┌──
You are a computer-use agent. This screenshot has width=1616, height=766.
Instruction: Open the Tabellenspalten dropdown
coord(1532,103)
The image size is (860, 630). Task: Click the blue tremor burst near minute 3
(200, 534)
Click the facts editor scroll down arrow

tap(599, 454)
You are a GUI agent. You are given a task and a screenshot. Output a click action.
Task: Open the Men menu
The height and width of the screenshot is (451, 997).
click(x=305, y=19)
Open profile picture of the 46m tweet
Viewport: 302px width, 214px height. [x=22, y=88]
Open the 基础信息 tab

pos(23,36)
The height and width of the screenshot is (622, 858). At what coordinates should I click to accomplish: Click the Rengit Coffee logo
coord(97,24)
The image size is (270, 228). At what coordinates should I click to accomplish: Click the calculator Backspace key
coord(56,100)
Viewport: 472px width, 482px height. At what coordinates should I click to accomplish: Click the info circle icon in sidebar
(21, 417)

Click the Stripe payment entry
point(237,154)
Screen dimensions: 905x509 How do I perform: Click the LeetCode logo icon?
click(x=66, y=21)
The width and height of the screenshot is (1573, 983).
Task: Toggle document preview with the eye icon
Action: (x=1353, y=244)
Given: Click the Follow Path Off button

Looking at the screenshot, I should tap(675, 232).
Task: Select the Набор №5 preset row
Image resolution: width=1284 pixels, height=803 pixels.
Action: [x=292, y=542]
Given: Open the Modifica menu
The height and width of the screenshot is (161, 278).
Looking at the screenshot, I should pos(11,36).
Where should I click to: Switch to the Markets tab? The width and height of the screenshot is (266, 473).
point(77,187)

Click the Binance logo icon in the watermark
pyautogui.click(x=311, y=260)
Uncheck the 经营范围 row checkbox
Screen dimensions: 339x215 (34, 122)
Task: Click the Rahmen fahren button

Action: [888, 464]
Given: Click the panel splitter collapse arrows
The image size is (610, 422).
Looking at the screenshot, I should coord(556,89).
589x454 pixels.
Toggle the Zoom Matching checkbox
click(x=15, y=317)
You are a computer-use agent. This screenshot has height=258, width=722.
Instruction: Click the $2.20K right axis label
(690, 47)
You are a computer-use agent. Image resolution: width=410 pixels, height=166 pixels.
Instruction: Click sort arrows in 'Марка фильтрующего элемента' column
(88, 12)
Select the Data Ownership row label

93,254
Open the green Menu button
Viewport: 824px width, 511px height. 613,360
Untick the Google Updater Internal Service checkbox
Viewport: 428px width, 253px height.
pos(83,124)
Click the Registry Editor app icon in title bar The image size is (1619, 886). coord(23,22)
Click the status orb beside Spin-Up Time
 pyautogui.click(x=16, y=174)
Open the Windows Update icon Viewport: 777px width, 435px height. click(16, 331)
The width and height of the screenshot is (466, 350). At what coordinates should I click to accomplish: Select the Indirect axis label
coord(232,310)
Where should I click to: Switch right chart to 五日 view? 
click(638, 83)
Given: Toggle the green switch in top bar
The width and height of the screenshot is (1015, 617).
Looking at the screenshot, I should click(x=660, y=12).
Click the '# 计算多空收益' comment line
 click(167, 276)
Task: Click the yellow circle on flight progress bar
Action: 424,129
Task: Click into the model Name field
└──
## Exercise
Each line above should be reproduced exactly, with nothing omitted.

## Your solution
You are a computer-use agent. This screenshot has width=1616, height=766.
Instruction: Open the Tabellenspalten dropdown
coord(1532,103)
The image size is (860, 630). Task: Click the blue tremor burst near minute 3
(200, 534)
Click the facts editor scroll down arrow

tap(599, 454)
You are a GUI agent. You are given a task and a screenshot. Output a click action.
Task: Open the Men menu
The height and width of the screenshot is (451, 997).
click(x=305, y=19)
Open profile picture of the 46m tweet
Viewport: 302px width, 214px height. [x=22, y=88]
Open the 基础信息 tab

pos(23,36)
The height and width of the screenshot is (622, 858). At what coordinates should I click to accomplish: Click the Rengit Coffee logo
coord(97,24)
The image size is (270, 228). At what coordinates should I click to accomplish: Click the calculator Backspace key
coord(56,100)
Viewport: 472px width, 482px height. At what coordinates should I click to accomplish: Click the info circle icon in sidebar
(21, 417)

Click the Stripe payment entry
point(237,154)
Screen dimensions: 905x509 How do I perform: Click the LeetCode logo icon?
click(x=66, y=21)
The width and height of the screenshot is (1573, 983).
Task: Toggle document preview with the eye icon
Action: (x=1353, y=244)
Given: Click the Follow Path Off button

Looking at the screenshot, I should tap(675, 232).
Task: Select the Набор №5 preset row
Image resolution: width=1284 pixels, height=803 pixels.
Action: [x=292, y=542]
Given: Open the Modifica menu
The height and width of the screenshot is (161, 278).
Looking at the screenshot, I should pos(11,36).
Where should I click to: Switch to the Markets tab? The width and height of the screenshot is (266, 473).
point(77,187)

Click the Binance logo icon in the watermark
pyautogui.click(x=311, y=260)
Uncheck the 经营范围 row checkbox
Screen dimensions: 339x215 (34, 122)
Task: Click the Rahmen fahren button

Action: [888, 464]
Given: Click the panel splitter collapse arrows
The image size is (610, 422).
Looking at the screenshot, I should coord(556,89).
589x454 pixels.
Toggle the Zoom Matching checkbox
click(x=15, y=317)
You are a computer-use agent. This screenshot has height=258, width=722.
Instruction: Click the $2.20K right axis label
(690, 47)
You are a computer-use agent. Image resolution: width=410 pixels, height=166 pixels.
Instruction: Click sort arrows in 'Марка фильтрующего элемента' column
(88, 12)
Select the Data Ownership row label

93,254
Open the green Menu button
Viewport: 824px width, 511px height. 613,360
Untick the Google Updater Internal Service checkbox
Viewport: 428px width, 253px height.
pos(83,124)
Click the Registry Editor app icon in title bar The image size is (1619, 886). coord(23,22)
Click the status orb beside Spin-Up Time
 pyautogui.click(x=16, y=174)
Open the Windows Update icon Viewport: 777px width, 435px height. click(16, 331)
The width and height of the screenshot is (466, 350). At what coordinates should I click to accomplish: Select the Indirect axis label
coord(232,310)
Where should I click to: Switch right chart to 五日 view? 
click(638, 83)
Given: Toggle the green switch in top bar
The width and height of the screenshot is (1015, 617).
Looking at the screenshot, I should click(x=660, y=12).
Click the '# 计算多空收益' comment line
 click(167, 276)
Task: Click the yellow circle on flight progress bar
Action: 424,129
Task: Click into the model Name field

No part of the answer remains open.